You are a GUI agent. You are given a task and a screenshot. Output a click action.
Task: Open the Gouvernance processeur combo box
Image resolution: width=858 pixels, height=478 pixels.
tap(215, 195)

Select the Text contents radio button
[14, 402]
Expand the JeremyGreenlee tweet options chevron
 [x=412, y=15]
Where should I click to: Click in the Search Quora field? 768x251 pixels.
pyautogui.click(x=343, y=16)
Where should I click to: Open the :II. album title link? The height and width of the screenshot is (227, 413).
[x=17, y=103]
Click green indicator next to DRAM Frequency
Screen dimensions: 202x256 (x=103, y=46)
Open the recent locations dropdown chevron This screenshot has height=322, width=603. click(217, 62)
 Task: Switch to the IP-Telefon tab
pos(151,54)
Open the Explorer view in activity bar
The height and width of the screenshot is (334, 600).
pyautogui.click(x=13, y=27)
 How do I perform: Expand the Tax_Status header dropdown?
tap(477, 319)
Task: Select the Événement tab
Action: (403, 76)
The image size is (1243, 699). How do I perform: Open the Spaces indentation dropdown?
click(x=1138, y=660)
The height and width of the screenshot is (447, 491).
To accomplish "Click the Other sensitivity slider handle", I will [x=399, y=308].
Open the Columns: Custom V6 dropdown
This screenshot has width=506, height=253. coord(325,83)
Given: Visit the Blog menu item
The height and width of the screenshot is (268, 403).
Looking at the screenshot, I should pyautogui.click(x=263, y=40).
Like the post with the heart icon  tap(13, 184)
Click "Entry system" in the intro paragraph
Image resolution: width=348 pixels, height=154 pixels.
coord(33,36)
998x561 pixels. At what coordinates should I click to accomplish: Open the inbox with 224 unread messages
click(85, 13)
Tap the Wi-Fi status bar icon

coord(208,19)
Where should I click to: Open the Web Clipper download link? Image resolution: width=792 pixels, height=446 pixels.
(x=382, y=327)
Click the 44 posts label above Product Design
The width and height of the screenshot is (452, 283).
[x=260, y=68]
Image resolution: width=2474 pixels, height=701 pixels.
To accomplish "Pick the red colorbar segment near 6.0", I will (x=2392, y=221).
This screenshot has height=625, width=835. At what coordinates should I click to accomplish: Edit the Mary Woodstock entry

● ● ● ● ●

[Work task] Output only the lines from the one with "Where should I click to: Click" through the last line of the entries above; please keep them exact.

[Response to this task]
Where should I click to: Click in the Search Quora field? 768x251 pixels.
pyautogui.click(x=343, y=16)
Where should I click to: Open the :II. album title link? The height and width of the screenshot is (227, 413).
[x=17, y=103]
Click green indicator next to DRAM Frequency
Screen dimensions: 202x256 (x=103, y=46)
Open the recent locations dropdown chevron This screenshot has height=322, width=603. click(217, 62)
 Task: Switch to the IP-Telefon tab
pos(151,54)
Open the Explorer view in activity bar
The height and width of the screenshot is (334, 600).
pyautogui.click(x=13, y=27)
 How do I perform: Expand the Tax_Status header dropdown?
tap(477, 319)
Task: Select the Événement tab
Action: (403, 76)
The image size is (1243, 699). How do I perform: Open the Spaces indentation dropdown?
click(x=1138, y=660)
The height and width of the screenshot is (447, 491).
To accomplish "Click the Other sensitivity slider handle", I will [x=399, y=308].
Open the Columns: Custom V6 dropdown
This screenshot has width=506, height=253. coord(325,83)
Given: Visit the Blog menu item
The height and width of the screenshot is (268, 403).
Looking at the screenshot, I should pyautogui.click(x=263, y=40).
Like the post with the heart icon  tap(13, 184)
Click "Entry system" in the intro paragraph
Image resolution: width=348 pixels, height=154 pixels.
coord(33,36)
998x561 pixels. At what coordinates should I click to accomplish: Open the inbox with 224 unread messages
click(85, 13)
Tap the Wi-Fi status bar icon

coord(208,19)
Where should I click to: Open the Web Clipper download link? Image resolution: width=792 pixels, height=446 pixels.
(x=382, y=327)
Click the 44 posts label above Product Design
The width and height of the screenshot is (452, 283).
[x=260, y=68]
Image resolution: width=2474 pixels, height=701 pixels.
To accomplish "Pick the red colorbar segment near 6.0", I will (x=2392, y=221).
This screenshot has height=625, width=835. At what coordinates should I click to accomplish: Edit the Mary Woodstock entry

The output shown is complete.